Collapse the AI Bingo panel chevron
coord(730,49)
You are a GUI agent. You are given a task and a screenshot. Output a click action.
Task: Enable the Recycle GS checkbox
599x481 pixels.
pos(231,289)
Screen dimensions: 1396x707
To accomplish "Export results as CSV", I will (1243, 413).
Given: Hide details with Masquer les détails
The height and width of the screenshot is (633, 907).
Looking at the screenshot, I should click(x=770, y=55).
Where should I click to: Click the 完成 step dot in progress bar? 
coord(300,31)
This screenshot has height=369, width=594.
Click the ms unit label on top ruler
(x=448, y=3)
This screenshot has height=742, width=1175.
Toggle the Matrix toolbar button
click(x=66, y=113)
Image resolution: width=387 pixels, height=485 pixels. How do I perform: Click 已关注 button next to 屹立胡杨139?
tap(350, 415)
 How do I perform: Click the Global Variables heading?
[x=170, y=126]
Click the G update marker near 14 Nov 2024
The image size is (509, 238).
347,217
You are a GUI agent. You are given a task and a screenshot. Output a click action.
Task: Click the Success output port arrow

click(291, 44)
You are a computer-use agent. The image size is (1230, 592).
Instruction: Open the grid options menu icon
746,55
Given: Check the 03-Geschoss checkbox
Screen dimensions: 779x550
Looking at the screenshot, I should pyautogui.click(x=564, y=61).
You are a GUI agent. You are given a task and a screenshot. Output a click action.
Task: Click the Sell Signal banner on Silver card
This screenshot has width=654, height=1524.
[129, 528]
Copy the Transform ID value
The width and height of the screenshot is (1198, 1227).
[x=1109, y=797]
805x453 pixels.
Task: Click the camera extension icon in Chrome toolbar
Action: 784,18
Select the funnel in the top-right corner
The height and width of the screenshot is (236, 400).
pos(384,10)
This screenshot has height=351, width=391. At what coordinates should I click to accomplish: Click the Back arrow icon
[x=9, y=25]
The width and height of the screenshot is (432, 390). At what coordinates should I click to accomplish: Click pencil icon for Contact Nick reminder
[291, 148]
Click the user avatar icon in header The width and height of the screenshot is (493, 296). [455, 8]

***

### PROBLEM
Reproduce, exactly and with both ends included, every line from the one that contains "This screenshot has height=351, width=391." to the end of the listing above.

### ANSWER TO THE EXERCISE
This screenshot has height=351, width=391. At what coordinates should I click to accomplish: Click the Back arrow icon
[x=9, y=25]
The width and height of the screenshot is (432, 390). At what coordinates should I click to accomplish: Click pencil icon for Contact Nick reminder
[291, 148]
Click the user avatar icon in header The width and height of the screenshot is (493, 296). [455, 8]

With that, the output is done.